In a nearly empty chambers, the 20-member City Council Monday night unanimously approved a nearly $542 million budget that reflected the modest budget committee changes to Mayor Joe Ganim’s spending plan that calls for no tax increase for the fiscal year starting July 1.
The budget now goes back to the mayor for two weeks for possible veto action, returns to the council for a potential override before the setting of the mil rate in June. Any changes the mayor makes to the budget depend largely on the state budget situation in Hartford that decides the flow of state dollars to the city.
Striking was the lack of taxpayer turnout to the council chambers. About 30 members of the public watched the proceedings with at least 20 of them either city employees or potential City Council campaign challengers.

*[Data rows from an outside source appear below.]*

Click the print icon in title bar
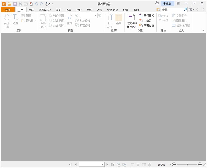Screen dimensions: 207x168 (20, 4)
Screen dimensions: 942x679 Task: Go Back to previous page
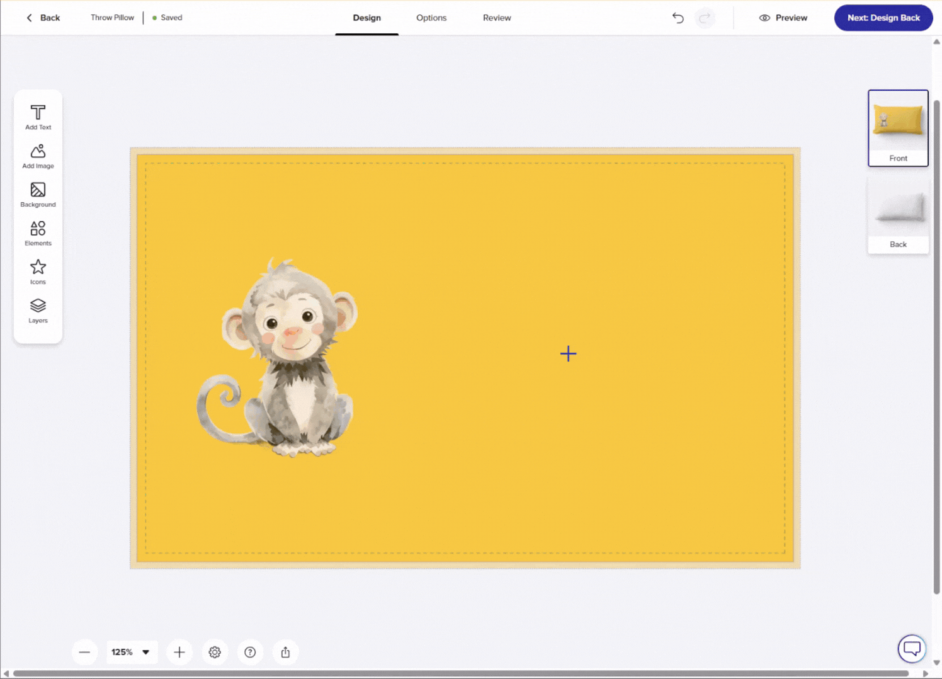pyautogui.click(x=43, y=18)
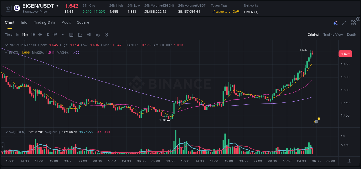Open the indicator settings list icon
The width and height of the screenshot is (361, 169).
(x=97, y=35)
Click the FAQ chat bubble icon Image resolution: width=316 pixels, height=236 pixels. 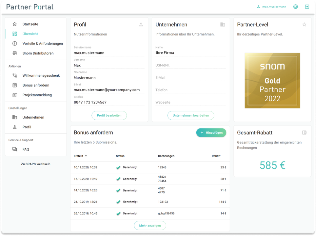click(x=15, y=149)
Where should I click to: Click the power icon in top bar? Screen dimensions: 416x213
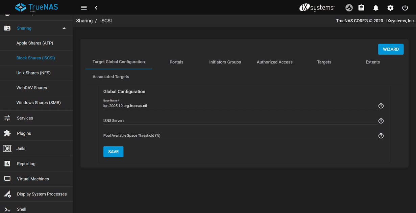pos(405,8)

Council members expressed some disagreements over revenue and spending adjustments such as $3.1 million more for city schools and $1 million less for police overtime but unanimously approved the larger budget package in an election year.

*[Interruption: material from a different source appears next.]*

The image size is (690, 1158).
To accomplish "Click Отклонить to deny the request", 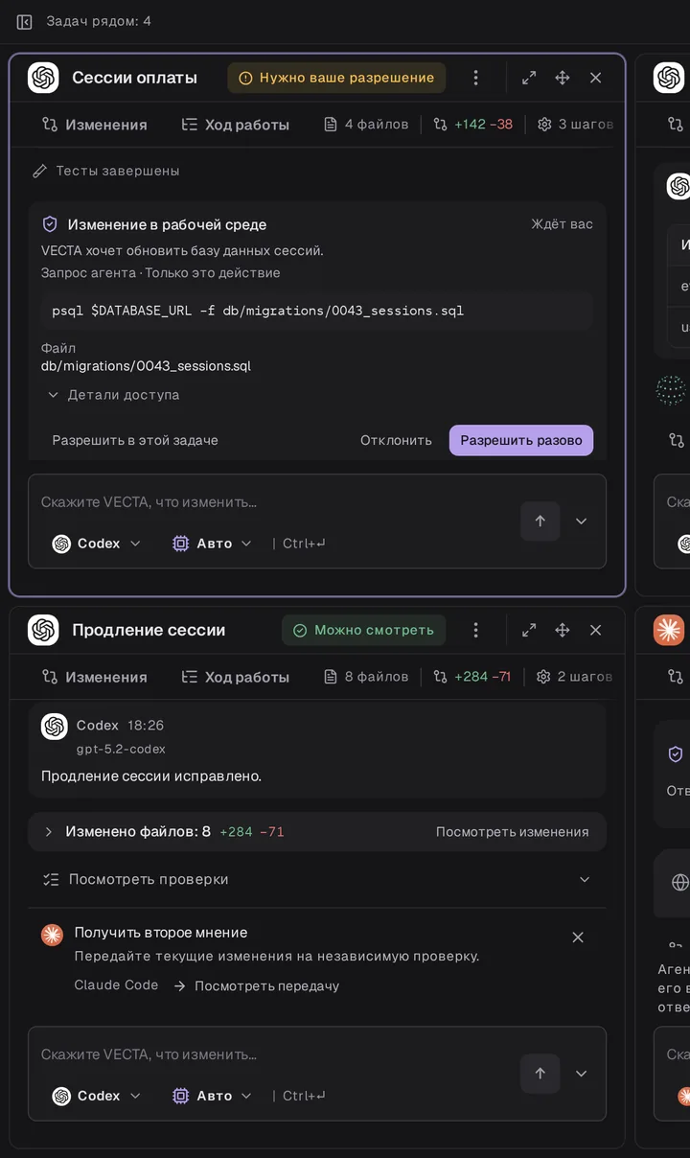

East End councilor Eneida Martinez, for one, expressed skepticism for more school funds because “there’s no accountability of the school board.”
Others such as North End councilors Michelle Lyons and Jeanette Herron did not want to cut the police department.

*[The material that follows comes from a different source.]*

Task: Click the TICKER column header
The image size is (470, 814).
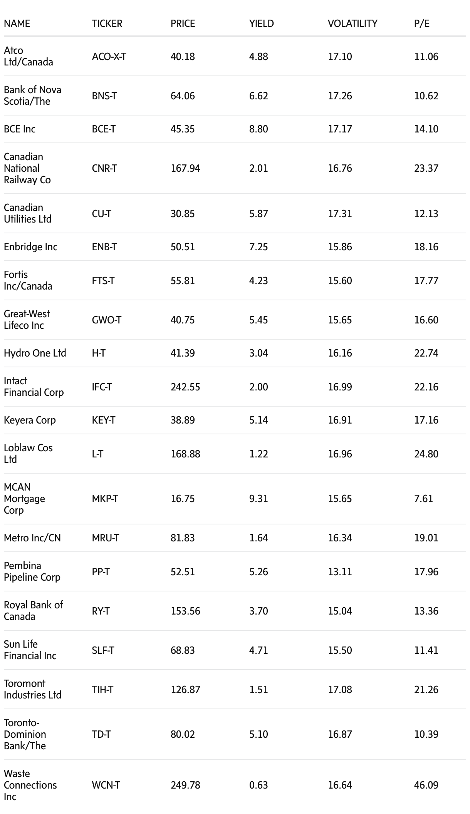Action: [107, 23]
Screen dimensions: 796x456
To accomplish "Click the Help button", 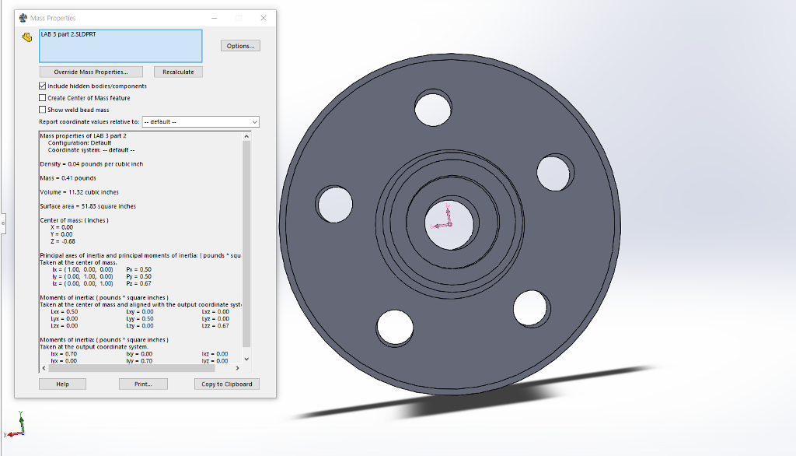I will [x=62, y=384].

Budget committee co-chair Scott Burns noted the city is “working in a vacuum” because of the state budget chaos. “This is a lean budget to help the city grow.”
Several potential City Council challengers were in the audience such as former State Rep. Bob Keeley, Anne Pappas Phillips, a long-time member of the city’s Zoning Commission, former Ganim administration official Michael Giannotti and former councilor Melanie Jackson.
City Council President Tom McCarthy said he wanted to get through the budget process first before deciding his reelection plans. It’s likely a majority of the 10 council districts will experience Democratic primaries in September.